OOS 37-4 - The post-fire distribution of bird species in relation to fire severity

Thursday, August 9, 2012: 9:00 AM
A107, Oregon Convention Center
Richard L. Hutto, Division of Biological Sciences, University of Montana
Background/Question/Methods -- It is becoming more and more apparent that severe fire is a detectable component of every fire regime, even the low-severity fire regimes.  In essence, ALL fires have every severity; it is the proportion of those severities within and among fires in any place that varies.  Unfortunately, severe fire in these systems is still routinely labeled “unnatural” or “unprecedented.”  If rare components of a distribution (even rare disturbance events themselves) are ecologically important then we ecologists need to demonstrate that fact.  So how important is the high-severity component, especially in dry forests thought to be dominated by low-severity fire, or in mid-elevation forests dominated by mixed-severity fire?  Unfortunately, the ecological importance of severe fire to conifer forest plants and animals tends to be rather anecdotal.  I offer here an analysis of a large point-count database built from bird surveys conducted at more than 3500 points distributed across more than 50 different fires in the Intermountain West. 
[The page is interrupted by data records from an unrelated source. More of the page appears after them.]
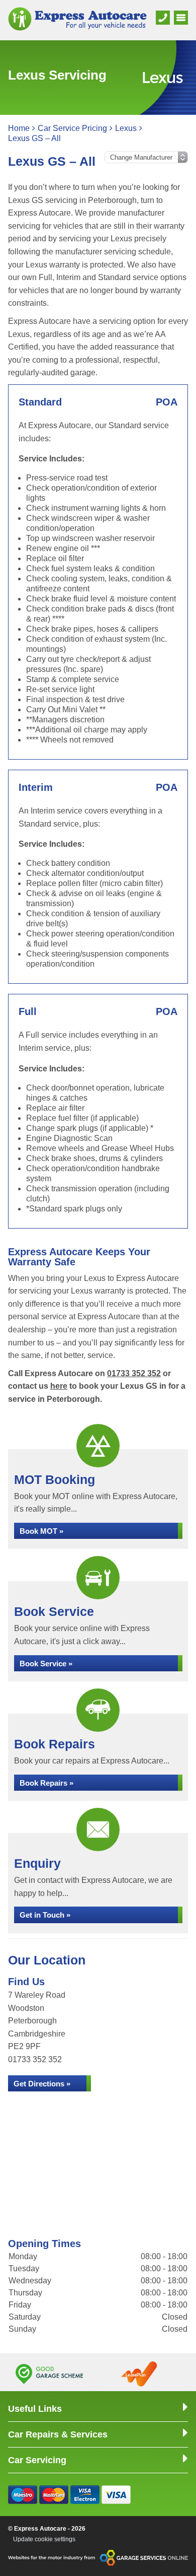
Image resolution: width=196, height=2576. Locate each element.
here (58, 1386)
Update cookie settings (44, 2539)
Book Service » (46, 1663)
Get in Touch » (45, 1915)
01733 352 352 (134, 1373)
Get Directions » (42, 2083)
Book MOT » (41, 1531)
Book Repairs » (46, 1783)
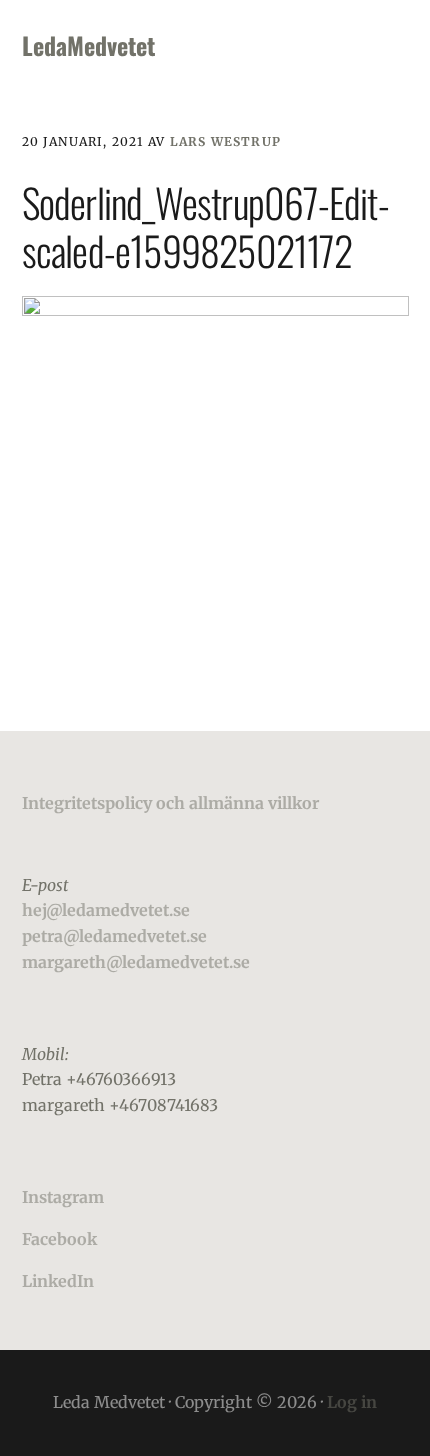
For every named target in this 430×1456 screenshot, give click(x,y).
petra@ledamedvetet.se (114, 936)
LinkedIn (58, 1281)
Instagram (63, 1197)
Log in (352, 1402)
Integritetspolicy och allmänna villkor (170, 803)
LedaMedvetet (88, 45)
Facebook (59, 1239)
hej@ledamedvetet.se (106, 910)
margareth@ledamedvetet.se (136, 962)
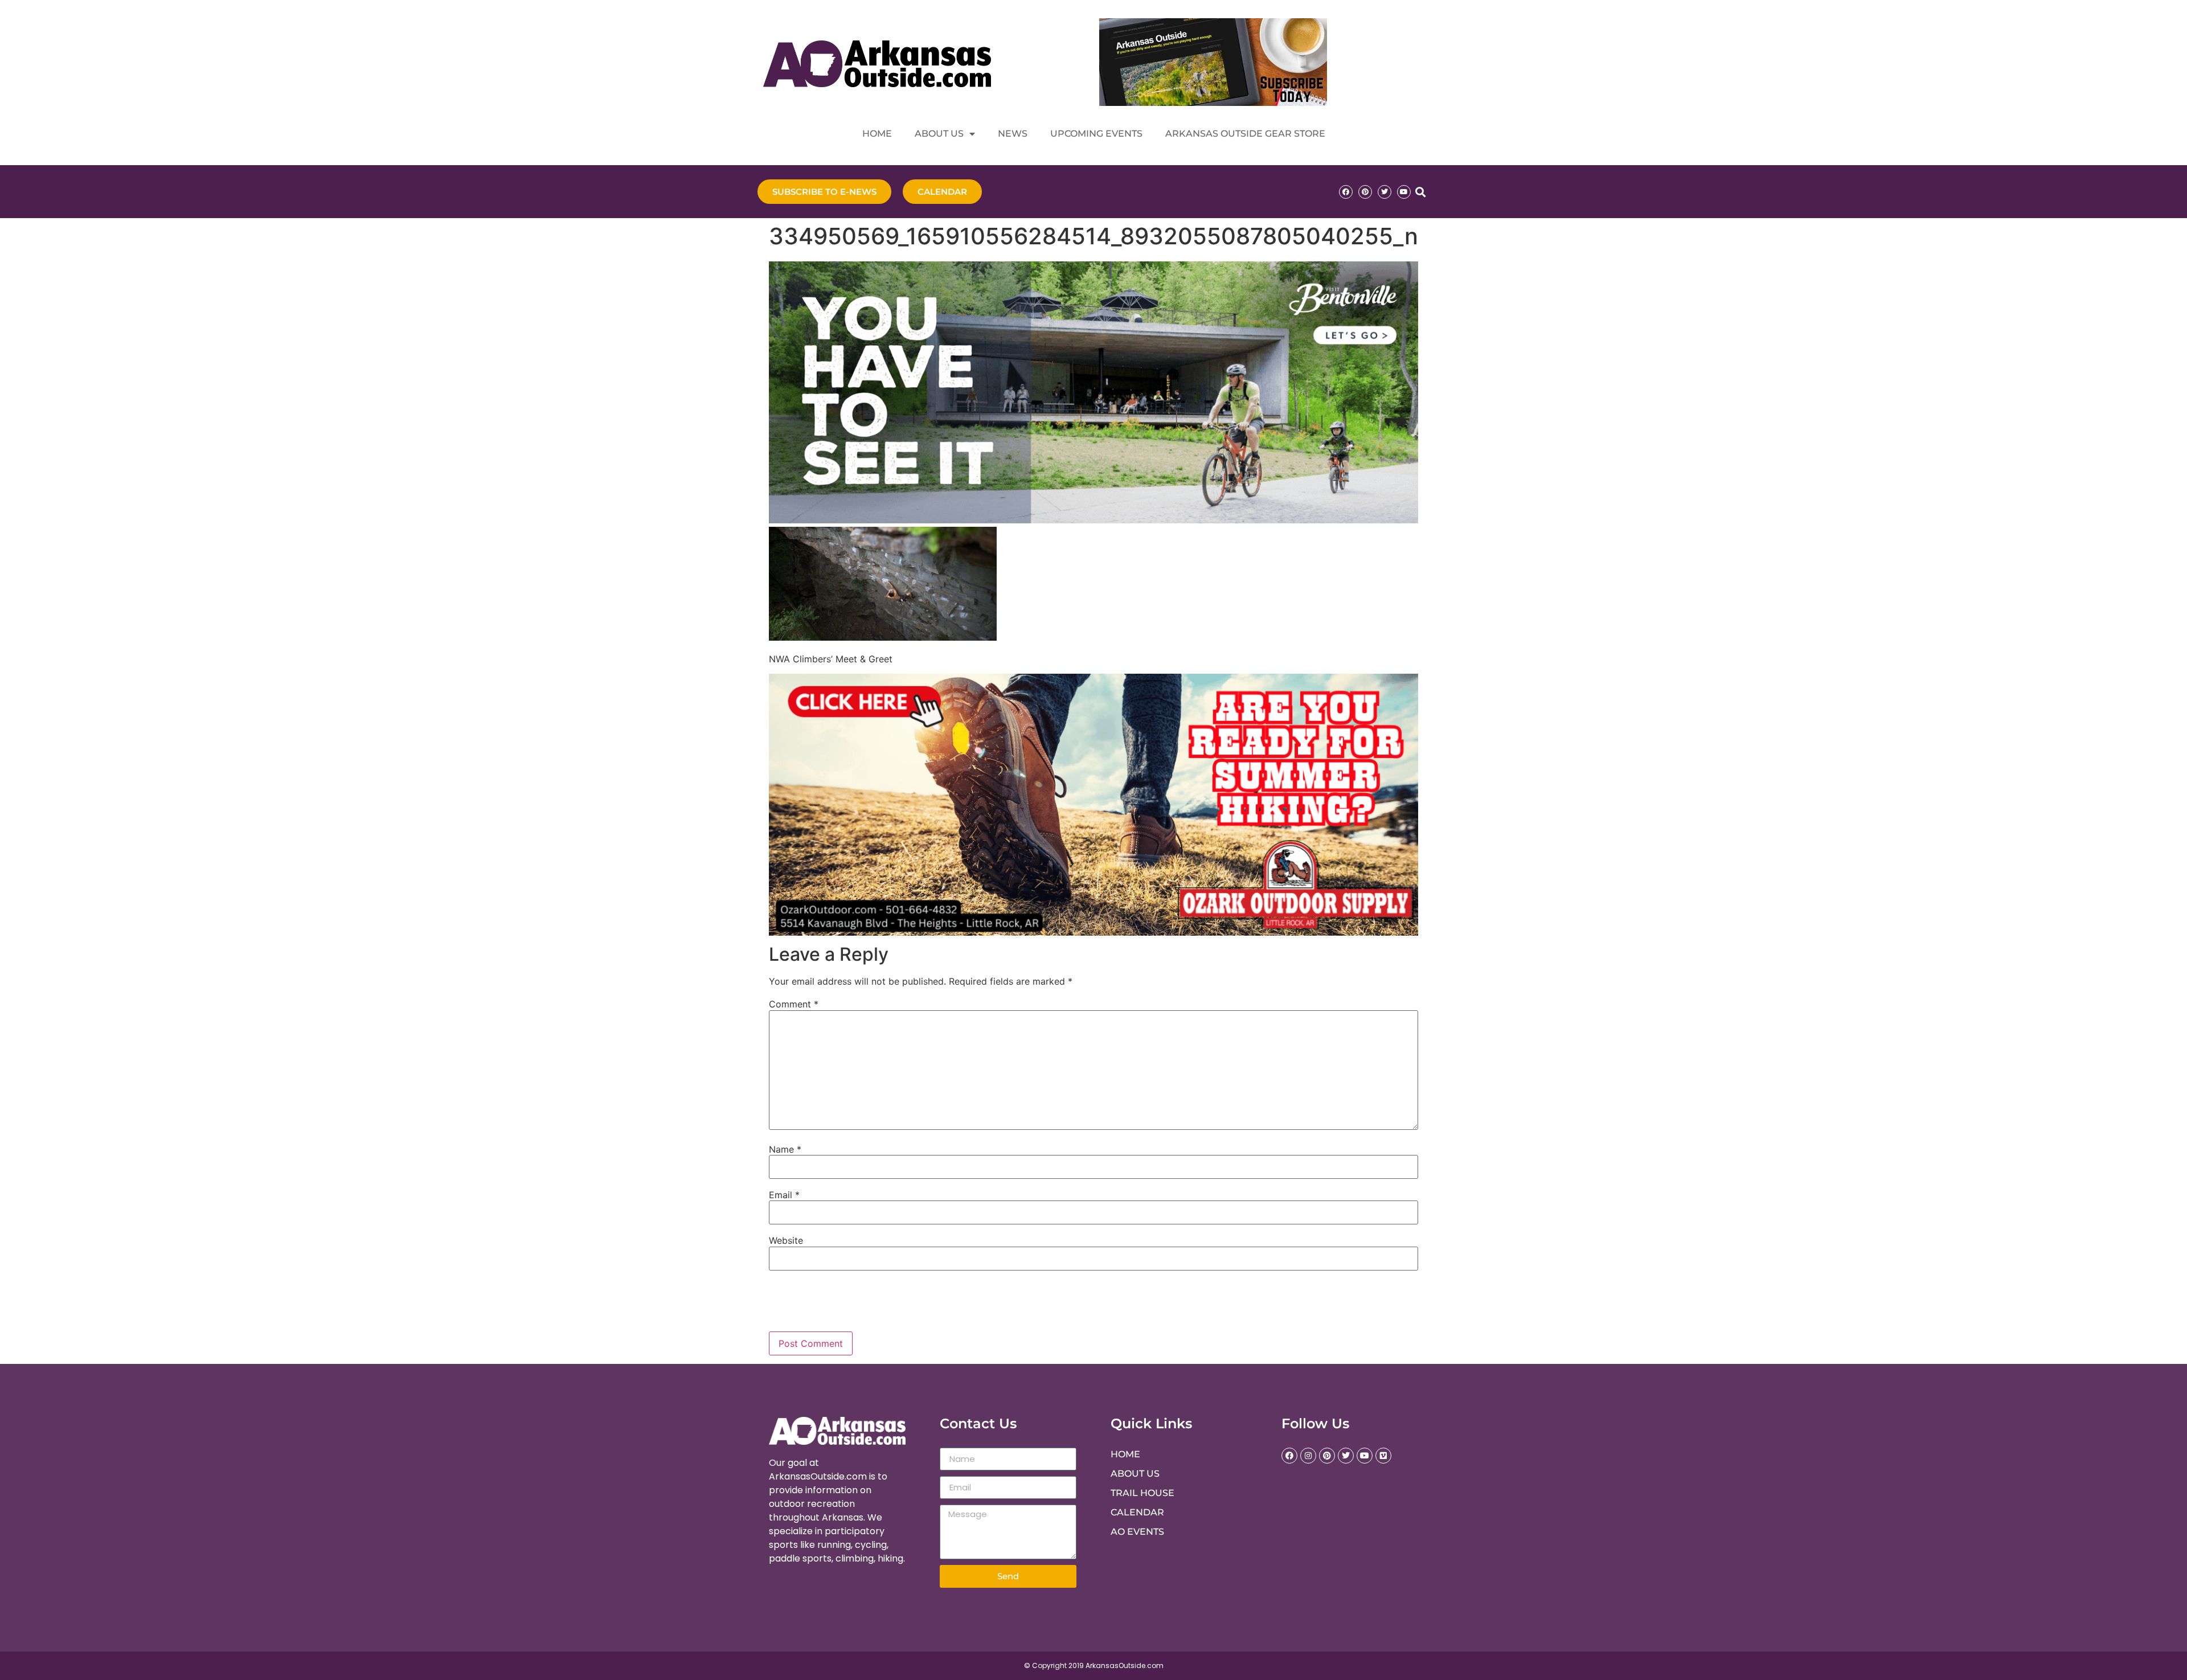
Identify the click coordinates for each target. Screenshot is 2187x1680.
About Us (939, 133)
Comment (793, 1004)
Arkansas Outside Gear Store (1245, 133)
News (1012, 133)
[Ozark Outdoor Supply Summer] (1093, 932)
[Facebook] (1346, 192)
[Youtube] (1404, 192)
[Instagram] (1308, 1456)
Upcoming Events (1096, 133)
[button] (1420, 191)
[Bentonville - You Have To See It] (1093, 520)
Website (786, 1240)
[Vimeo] (1383, 1456)
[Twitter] (1384, 192)
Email (784, 1194)
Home (877, 133)
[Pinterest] (1365, 192)
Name (785, 1149)
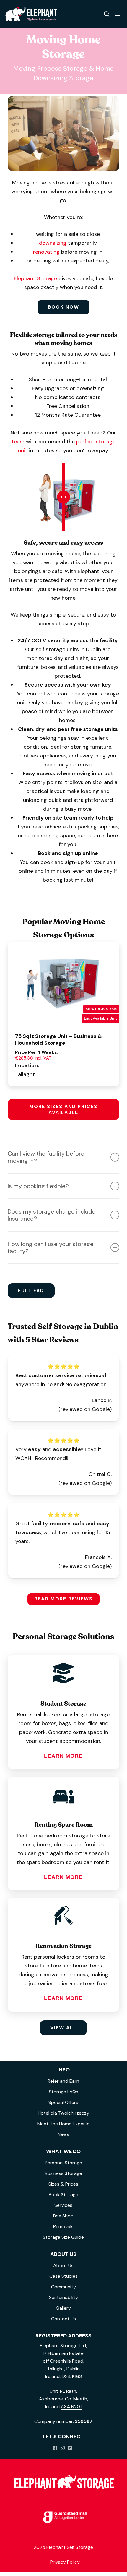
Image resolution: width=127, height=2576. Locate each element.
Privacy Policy (65, 2562)
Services (63, 2205)
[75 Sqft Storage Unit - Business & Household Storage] (63, 984)
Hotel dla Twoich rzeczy (63, 2113)
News (63, 2134)
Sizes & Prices (63, 2184)
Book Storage (63, 2194)
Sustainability (63, 2297)
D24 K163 (72, 2376)
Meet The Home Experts (63, 2124)
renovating (46, 251)
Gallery (63, 2308)
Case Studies (63, 2276)
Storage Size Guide (63, 2237)
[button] (118, 14)
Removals (63, 2226)
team (18, 441)
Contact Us (63, 2319)
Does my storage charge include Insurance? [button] (51, 1215)
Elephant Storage (35, 278)
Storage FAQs (63, 2092)
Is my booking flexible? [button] (38, 1186)
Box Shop (63, 2216)
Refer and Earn (63, 2081)
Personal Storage (63, 2163)
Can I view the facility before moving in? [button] (46, 1157)
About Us (63, 2265)
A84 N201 (71, 2406)
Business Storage (63, 2173)
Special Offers (63, 2102)
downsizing (52, 242)
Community (63, 2287)
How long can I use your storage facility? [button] (51, 1247)
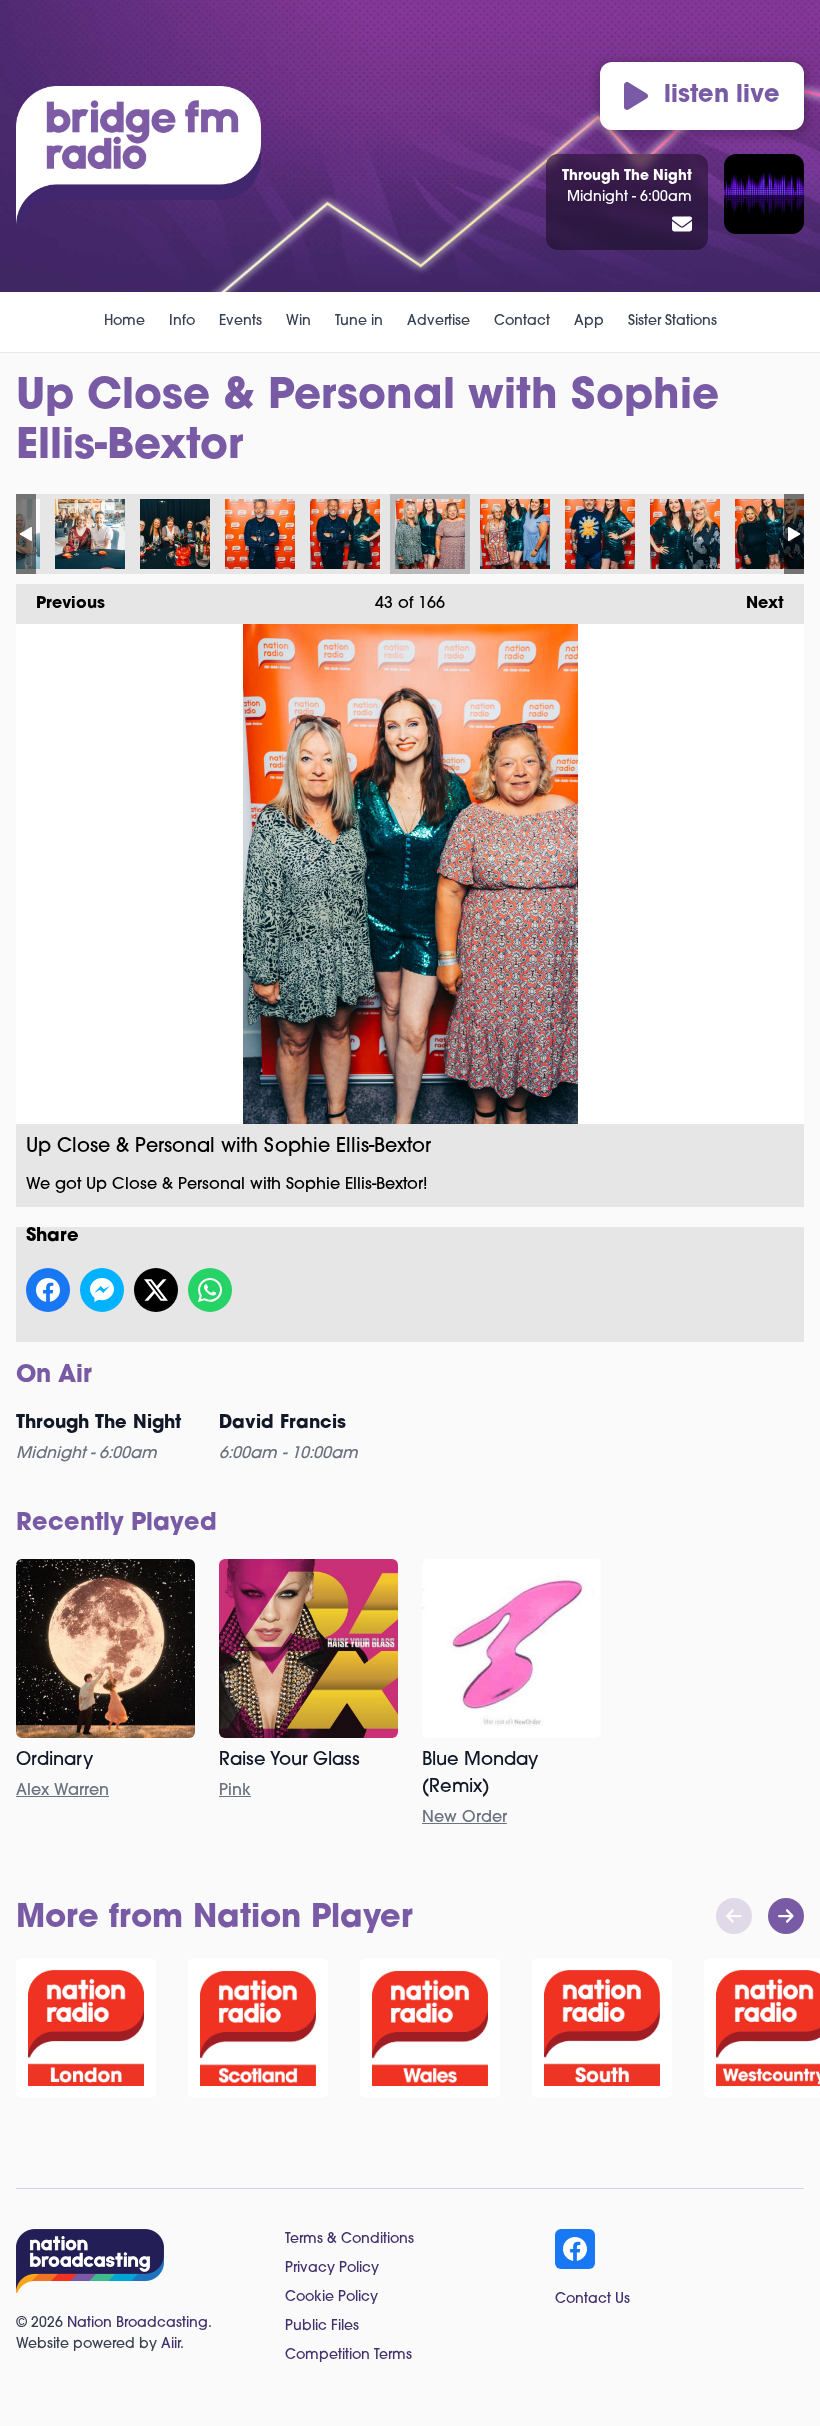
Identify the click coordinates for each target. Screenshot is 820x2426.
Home (124, 321)
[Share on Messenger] (102, 1290)
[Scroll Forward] (786, 1916)
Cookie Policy (331, 2297)
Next (755, 604)
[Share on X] (156, 1290)
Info (182, 321)
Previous (60, 604)
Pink (235, 1791)
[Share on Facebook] (48, 1290)
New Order (464, 1818)
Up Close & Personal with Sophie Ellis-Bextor (90, 534)
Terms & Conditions (349, 2239)
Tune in (359, 321)
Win (298, 321)
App (589, 321)
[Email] (682, 226)
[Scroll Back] (734, 1916)
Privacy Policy (332, 2268)
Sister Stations (672, 321)
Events (240, 321)
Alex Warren (62, 1791)
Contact (522, 321)
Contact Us (592, 2299)
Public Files (322, 2326)
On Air (54, 1376)
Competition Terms (348, 2355)
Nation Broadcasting (137, 2323)
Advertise (438, 321)
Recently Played (116, 1524)
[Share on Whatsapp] (210, 1290)
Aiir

Results/Conclusions -- The data reveal that some bird species (e.g., Black-backed Woodpecker, Three-toed Woodpecker, Lewis’ Woodpecker, Mountain Bluebird) are not only present in, but nearly restricted to, the severe component of these fires.  Because most of these species occur rarely outside the severe fire context, the results expose an unambiguous ecological importance of the severely burned patches that occur in mixed-conifer forests falling within the low- mixed- and high-severity fire regimes.  These data serve to reinforce the view that severe fire is an integral part of the vast majority of most western North American conifer forest systems, and the empirical data help highlight the challenge confronting fire managers who try to maintain a severe fire component in the face of human presence in forested landscapes throughout the West.